India is borrowing money to give it away and the bill is coming due in sectors that actually build nations: research, infrastructure, health, and education.
The Freebie Explosion Is Documented
This is not an opposition talking point. India’s own Economic Survey 2025-26, tabled by Finance Minister Nirmala Sitharaman, is the source. State-level unconditional cash transfers (UCTs): free cash with no conditions, no outcomes, no accountability, ballooned more than fivefold between FY23 and FY26, reaching ₹1.7 lakh crore this year alone. At least half the states running these schemes are already in revenue deficit – meaning they are borrowing money to give it away
What Is Being Sacrificed: The Numbers
India spends more on food subsidy alone (₹2,28,154 Cr) than on all of education (₹1,28,650 Cr) at the central level as of 2025. India’s R&D investment at 0.64% of GDP is less than one-fifth of South Korea’s, less than one-third of China’s.
- US: 3.48%
- China: 2.43%
- S.Korea: 4.91%
These are not abstract statistics – they represent the gap between a nation building its future and one consuming it.

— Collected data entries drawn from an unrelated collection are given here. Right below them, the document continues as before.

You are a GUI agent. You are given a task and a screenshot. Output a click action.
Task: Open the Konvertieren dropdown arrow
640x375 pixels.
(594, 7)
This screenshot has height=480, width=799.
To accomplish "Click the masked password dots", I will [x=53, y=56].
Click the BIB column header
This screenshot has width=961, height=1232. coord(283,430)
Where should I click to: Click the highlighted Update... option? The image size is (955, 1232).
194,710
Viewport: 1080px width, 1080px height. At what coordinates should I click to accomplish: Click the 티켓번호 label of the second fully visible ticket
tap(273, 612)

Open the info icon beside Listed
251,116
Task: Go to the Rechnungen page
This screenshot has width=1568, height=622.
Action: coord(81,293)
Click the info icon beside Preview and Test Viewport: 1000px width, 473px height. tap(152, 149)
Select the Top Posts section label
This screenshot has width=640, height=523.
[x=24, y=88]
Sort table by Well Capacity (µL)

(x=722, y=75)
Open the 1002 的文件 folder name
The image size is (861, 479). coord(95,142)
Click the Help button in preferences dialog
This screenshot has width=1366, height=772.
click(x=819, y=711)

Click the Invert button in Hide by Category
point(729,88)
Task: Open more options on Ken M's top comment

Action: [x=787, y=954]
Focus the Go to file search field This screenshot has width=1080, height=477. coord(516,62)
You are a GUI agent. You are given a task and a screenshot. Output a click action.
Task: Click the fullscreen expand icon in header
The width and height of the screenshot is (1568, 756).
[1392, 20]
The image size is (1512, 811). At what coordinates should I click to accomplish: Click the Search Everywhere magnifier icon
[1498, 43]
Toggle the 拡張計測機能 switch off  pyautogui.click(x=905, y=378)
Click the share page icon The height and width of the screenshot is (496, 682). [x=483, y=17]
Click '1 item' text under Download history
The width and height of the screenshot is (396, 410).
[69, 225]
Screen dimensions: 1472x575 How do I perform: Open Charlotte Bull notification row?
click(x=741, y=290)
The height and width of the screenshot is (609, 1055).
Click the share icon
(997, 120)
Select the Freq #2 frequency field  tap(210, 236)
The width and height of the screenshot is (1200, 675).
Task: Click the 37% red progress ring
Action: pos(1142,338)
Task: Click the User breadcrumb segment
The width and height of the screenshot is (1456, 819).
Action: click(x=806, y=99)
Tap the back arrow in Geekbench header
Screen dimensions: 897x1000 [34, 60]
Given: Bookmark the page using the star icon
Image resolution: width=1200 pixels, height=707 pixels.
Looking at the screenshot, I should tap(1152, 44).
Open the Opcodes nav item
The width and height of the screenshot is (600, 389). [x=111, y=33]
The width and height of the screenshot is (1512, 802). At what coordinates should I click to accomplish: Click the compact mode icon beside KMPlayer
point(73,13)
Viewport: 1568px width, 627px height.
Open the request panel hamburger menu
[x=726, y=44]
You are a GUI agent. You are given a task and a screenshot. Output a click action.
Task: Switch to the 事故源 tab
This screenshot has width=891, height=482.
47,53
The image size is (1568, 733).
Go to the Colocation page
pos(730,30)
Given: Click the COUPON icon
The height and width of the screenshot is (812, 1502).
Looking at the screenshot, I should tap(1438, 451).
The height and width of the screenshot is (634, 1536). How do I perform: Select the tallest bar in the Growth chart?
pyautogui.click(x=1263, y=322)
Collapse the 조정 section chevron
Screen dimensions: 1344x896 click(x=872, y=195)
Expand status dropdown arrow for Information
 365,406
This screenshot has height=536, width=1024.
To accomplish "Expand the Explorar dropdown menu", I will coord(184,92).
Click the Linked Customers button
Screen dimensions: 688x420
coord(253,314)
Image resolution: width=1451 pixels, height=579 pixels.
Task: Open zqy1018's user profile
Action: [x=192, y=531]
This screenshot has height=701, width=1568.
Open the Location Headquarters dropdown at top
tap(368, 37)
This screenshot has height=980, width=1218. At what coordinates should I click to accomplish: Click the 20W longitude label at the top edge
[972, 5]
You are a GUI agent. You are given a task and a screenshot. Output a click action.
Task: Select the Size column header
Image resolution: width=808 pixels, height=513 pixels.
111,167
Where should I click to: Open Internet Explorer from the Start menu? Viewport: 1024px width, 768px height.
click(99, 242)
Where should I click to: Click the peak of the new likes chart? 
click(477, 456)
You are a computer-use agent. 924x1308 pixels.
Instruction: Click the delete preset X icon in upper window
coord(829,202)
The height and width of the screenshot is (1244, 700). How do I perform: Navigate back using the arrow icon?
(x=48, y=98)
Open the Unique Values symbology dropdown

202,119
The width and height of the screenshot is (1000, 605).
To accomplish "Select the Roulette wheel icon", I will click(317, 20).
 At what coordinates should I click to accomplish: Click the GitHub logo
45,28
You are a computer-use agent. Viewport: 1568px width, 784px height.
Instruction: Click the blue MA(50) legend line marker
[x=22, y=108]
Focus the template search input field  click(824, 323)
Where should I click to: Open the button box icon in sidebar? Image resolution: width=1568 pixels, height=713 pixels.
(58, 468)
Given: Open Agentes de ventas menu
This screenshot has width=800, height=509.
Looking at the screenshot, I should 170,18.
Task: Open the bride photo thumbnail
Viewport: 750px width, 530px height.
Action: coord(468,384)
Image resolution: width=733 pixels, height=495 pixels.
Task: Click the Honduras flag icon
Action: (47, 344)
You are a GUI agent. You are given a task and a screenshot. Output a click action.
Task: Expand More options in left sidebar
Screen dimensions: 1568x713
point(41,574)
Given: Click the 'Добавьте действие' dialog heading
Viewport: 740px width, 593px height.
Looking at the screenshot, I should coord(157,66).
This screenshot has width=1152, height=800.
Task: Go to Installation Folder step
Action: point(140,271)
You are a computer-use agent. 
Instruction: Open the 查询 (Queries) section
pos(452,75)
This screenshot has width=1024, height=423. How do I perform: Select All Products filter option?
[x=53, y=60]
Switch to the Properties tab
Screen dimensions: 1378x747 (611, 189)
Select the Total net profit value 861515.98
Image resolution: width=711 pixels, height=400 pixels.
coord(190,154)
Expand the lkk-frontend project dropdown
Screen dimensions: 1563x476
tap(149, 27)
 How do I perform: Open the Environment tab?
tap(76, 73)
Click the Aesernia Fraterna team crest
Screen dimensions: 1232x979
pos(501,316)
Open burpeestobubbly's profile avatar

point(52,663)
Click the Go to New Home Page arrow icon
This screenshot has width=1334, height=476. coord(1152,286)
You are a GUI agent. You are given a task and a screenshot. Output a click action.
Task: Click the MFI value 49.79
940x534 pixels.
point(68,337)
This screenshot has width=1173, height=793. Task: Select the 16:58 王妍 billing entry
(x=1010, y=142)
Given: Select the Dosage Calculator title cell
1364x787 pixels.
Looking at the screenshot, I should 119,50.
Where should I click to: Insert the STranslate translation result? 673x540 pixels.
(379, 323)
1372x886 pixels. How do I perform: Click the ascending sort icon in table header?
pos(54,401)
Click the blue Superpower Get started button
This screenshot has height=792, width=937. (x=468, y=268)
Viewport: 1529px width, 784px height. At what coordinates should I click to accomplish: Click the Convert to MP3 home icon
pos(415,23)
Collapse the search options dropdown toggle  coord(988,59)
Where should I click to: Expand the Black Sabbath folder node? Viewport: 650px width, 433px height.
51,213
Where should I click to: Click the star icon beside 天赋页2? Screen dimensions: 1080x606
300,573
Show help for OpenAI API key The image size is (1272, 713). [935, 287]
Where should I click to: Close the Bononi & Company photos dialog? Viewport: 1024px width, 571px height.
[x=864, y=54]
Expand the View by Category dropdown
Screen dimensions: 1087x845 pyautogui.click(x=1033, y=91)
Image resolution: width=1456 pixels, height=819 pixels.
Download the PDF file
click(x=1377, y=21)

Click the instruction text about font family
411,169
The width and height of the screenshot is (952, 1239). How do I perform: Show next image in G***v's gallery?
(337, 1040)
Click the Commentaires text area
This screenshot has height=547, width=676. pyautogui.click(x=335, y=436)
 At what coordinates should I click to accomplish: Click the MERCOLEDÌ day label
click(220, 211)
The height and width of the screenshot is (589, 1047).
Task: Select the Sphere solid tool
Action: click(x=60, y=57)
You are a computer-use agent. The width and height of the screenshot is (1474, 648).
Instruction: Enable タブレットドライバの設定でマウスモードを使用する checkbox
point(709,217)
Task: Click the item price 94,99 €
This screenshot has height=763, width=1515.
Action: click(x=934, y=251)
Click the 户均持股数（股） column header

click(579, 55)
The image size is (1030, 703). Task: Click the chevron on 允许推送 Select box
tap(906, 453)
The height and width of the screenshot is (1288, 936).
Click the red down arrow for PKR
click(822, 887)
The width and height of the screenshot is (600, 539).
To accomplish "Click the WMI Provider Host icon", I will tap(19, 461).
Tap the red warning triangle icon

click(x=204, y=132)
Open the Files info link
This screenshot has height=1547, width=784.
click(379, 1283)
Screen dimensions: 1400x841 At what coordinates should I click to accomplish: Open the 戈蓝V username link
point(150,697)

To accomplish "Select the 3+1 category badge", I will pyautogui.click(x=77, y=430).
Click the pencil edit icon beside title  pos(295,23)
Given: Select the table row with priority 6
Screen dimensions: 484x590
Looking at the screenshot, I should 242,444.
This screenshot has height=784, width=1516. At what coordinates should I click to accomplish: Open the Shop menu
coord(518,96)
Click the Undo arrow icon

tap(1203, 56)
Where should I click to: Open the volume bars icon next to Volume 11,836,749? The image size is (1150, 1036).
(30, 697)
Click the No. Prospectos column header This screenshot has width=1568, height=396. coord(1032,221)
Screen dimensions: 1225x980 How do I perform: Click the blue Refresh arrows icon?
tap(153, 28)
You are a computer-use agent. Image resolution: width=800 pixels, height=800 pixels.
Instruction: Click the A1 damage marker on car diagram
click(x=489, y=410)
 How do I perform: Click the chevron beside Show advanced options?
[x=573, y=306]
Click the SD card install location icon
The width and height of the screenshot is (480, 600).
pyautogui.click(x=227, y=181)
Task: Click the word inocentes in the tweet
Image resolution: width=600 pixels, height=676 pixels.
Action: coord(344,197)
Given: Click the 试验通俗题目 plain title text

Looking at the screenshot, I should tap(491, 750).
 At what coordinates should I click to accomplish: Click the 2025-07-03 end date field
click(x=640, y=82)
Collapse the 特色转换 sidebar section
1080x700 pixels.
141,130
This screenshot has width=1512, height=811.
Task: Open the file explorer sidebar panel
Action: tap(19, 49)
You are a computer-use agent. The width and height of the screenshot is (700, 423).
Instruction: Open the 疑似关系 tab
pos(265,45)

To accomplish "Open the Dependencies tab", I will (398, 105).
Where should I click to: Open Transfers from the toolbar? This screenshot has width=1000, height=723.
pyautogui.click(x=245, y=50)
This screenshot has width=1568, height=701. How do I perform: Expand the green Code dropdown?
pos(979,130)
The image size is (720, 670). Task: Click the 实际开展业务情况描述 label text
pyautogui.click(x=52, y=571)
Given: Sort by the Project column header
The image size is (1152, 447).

The Fiscal Trap States Are Falling Into
The Economic Survey explicitly warns: “Unless deficits widen further, additional spending will crowd out resources for critical social and physical infrastructure”. The numbers back this up:
- States’ combined fiscal deficit has risen from 2.6% of GDP in FY22 to 3.2% in FY25
- 62% of state revenues are already locked into salaries, pensions, interest payments, and subsidies leaving barely a third for anything developmental
- 16 states have budgeted a gross fiscal deficit exceeding 3% of GSDP for 2025-26; 13 states exceed 3.5%
- States’ outstanding debt stands at 28.1% of GDP and a significant share of that debt is financing consumption, not assets
Thus, excessive spending on freebies reduces the funds available for essential infrastructure by shifting resources away from long-term capital investment.
What Productive Spending Looks Like – And Why India Isn’t Doing It
Brazil’s Bolsa Família, the model the Economic Survey itself recommends India study, gives conditional cash transfers: you receive support only if your children attend school and complete health check-ups. The outcome: human capital is built simultaneously with welfare delivery. India’s UCTs attach no such conditions. Cash goes out, nothing comes back.
The result is what the Survey describes as welfare that “substitutes rather than complements” investment in skilling, nutrition, and infrastructure. You get a vote. The state gets a deficit. The child gets neither a good school nor a good road.
The R&D Gap Is a National Security Issue
India’s ₹33,337 Cr R&D budget, already embarrassingly small, is now being further squeezed. The Economic Survey flags that India’s 0.64% of GDP R&D spend sits far below the global average, with the private sector contributing only 41% compared to 75-79% in the US, China, and South Korea. Meanwhile, the government has announced a new ₹1 lakh crore RDI Fund over six years, but this ambition sits in direct tension with the fiscal space being consumed by unconditional transfers every single year.
You cannot build semiconductor fabs, quantum computing capacity, and green hydrogen infrastructure on the fiscal scraps left after the freebie bill is paid.
The Bottom Line
The Economic Survey 2025-26, the Indian government’s own economic document, puts it plainly: “The expansion of unconditional cash transfers across several states has contributed to rising revenue expenditure, with implications for fiscal space and public investment at the state level.”
India is not too poor to invest in education, R&D, healthcare, and infrastructure. It is choosing not to – one election cycle at a time. Freebies win votes in the short term. They cost nations in the long term. The data is in. The question is whether any politician is willing to say it out loud.